▶ [Data to use]

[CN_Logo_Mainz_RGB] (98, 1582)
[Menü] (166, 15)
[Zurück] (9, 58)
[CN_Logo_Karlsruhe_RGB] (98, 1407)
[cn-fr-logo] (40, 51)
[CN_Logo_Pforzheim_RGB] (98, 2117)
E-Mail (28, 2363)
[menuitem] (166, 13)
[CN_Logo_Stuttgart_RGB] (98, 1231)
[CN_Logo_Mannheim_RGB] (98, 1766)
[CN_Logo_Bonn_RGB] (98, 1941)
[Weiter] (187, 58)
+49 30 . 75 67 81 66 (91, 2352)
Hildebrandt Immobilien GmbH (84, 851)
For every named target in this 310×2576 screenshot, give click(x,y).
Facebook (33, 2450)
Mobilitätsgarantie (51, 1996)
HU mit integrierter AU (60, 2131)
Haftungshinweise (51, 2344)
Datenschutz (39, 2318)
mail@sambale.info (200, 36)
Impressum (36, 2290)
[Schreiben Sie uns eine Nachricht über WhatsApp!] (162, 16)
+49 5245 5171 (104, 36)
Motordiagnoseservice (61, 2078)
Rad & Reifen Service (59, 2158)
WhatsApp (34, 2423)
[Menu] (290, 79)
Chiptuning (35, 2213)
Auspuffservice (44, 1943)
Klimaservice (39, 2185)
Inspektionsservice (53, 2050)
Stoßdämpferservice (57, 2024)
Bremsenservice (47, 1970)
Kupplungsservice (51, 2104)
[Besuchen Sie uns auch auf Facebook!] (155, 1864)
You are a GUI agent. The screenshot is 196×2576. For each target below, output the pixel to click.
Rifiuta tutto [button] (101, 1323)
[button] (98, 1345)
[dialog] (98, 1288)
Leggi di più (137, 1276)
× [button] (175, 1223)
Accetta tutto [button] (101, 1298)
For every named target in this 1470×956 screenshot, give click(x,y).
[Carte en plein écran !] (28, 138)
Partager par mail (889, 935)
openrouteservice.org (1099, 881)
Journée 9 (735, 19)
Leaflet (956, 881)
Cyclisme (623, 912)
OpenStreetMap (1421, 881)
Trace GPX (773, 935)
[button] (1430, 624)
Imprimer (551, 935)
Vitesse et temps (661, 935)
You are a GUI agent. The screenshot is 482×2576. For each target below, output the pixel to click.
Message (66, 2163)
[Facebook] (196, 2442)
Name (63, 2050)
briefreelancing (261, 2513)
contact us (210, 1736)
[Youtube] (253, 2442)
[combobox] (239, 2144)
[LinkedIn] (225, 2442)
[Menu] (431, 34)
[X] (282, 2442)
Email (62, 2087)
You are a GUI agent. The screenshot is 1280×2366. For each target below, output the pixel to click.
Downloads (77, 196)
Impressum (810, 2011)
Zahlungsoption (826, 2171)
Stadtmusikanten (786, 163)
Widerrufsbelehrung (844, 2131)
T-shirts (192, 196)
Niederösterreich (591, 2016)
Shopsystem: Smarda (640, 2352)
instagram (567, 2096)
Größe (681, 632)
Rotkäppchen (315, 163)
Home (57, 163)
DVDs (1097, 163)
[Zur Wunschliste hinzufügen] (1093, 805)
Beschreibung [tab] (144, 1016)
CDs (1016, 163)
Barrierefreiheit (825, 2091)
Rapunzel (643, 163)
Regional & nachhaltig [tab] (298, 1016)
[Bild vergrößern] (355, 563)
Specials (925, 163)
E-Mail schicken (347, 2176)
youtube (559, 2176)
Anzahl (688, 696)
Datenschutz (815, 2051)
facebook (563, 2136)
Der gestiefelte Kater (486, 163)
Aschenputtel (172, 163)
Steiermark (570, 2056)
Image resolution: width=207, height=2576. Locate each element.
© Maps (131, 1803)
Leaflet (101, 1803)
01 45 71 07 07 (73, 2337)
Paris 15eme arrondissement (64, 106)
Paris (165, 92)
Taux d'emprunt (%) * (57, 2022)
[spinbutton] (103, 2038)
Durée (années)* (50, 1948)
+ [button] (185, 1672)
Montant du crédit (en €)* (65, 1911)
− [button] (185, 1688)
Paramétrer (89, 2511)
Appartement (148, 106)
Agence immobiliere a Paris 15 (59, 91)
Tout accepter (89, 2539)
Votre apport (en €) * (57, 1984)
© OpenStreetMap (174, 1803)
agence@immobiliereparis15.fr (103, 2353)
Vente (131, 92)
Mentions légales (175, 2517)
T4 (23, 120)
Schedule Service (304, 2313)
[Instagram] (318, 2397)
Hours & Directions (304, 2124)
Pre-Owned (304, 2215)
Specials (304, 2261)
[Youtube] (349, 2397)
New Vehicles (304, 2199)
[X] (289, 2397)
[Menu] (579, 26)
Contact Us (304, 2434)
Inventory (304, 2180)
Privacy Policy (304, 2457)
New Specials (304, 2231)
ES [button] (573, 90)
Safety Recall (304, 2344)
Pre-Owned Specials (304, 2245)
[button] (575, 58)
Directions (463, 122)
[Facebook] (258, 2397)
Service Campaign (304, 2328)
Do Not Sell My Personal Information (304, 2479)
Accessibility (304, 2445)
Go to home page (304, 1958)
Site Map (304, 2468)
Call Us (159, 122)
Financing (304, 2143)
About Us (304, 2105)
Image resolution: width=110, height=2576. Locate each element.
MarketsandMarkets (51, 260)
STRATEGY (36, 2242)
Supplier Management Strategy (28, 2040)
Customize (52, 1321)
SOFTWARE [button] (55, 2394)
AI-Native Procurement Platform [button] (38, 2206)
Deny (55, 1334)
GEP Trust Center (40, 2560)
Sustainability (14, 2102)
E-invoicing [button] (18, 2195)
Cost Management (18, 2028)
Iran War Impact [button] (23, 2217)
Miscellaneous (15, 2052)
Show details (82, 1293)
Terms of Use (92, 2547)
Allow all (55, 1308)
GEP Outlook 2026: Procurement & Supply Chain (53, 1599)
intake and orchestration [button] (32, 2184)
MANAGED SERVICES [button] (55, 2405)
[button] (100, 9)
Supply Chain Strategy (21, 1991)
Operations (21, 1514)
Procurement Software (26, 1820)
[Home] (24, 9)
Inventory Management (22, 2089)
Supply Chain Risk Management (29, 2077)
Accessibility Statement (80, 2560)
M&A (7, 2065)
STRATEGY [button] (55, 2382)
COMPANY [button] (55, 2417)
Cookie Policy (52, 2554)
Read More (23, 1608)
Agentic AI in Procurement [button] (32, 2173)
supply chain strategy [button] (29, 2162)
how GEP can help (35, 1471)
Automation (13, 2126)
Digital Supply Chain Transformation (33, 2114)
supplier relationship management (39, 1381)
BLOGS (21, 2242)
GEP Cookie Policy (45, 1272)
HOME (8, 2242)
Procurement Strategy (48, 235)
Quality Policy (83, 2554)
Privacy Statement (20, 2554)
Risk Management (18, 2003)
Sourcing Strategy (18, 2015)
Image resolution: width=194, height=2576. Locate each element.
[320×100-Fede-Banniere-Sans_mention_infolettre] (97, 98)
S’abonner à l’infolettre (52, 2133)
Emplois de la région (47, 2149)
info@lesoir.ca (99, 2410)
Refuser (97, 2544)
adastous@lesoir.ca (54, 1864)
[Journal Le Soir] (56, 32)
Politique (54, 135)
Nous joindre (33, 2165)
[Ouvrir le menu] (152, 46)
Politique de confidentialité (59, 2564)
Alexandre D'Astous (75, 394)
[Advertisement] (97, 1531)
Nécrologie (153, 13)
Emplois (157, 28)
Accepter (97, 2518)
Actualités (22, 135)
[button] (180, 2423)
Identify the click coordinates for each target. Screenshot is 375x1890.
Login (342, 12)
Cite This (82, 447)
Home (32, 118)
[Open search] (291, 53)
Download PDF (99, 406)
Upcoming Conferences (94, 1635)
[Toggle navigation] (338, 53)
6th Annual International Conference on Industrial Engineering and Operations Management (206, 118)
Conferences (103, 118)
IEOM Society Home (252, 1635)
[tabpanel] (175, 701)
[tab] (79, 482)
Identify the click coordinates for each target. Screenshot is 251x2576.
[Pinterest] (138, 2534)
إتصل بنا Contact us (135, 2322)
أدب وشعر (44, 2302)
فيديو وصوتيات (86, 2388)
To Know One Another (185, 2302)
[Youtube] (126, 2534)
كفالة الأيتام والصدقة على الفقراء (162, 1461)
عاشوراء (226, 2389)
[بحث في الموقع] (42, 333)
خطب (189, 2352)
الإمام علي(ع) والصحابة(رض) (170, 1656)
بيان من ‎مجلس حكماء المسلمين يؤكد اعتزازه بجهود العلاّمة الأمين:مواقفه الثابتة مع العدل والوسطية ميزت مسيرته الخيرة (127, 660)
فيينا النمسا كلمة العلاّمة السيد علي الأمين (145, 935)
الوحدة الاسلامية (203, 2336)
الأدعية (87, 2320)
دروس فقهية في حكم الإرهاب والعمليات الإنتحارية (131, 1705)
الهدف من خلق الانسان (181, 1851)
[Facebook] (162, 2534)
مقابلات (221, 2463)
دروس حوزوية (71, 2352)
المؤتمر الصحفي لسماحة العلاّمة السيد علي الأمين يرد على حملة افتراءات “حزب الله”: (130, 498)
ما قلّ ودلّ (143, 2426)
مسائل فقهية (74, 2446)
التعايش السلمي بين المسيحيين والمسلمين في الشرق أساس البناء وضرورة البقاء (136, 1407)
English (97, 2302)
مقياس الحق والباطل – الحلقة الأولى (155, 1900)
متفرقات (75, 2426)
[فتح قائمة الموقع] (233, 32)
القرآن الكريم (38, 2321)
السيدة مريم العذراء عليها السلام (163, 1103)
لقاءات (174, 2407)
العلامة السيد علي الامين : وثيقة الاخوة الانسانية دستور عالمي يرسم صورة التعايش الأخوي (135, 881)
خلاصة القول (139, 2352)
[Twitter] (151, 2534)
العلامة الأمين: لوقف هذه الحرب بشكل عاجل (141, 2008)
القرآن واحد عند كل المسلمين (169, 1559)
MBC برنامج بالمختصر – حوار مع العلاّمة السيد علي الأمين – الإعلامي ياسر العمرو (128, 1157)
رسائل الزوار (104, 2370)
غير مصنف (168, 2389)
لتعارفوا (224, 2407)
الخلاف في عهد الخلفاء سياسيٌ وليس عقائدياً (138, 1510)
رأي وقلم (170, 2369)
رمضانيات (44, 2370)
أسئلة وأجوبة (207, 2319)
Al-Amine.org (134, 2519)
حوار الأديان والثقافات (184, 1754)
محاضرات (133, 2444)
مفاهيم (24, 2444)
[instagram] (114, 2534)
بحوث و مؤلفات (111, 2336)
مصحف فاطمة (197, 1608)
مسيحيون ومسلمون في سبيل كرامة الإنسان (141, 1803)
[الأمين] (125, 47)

▶ [Task goal]
Would you please return all lines from the listing above that contain "Accessibility"?

▶ [Output for this exercise]
Accessibility (304, 2445)
Accessibility Statement (80, 2560)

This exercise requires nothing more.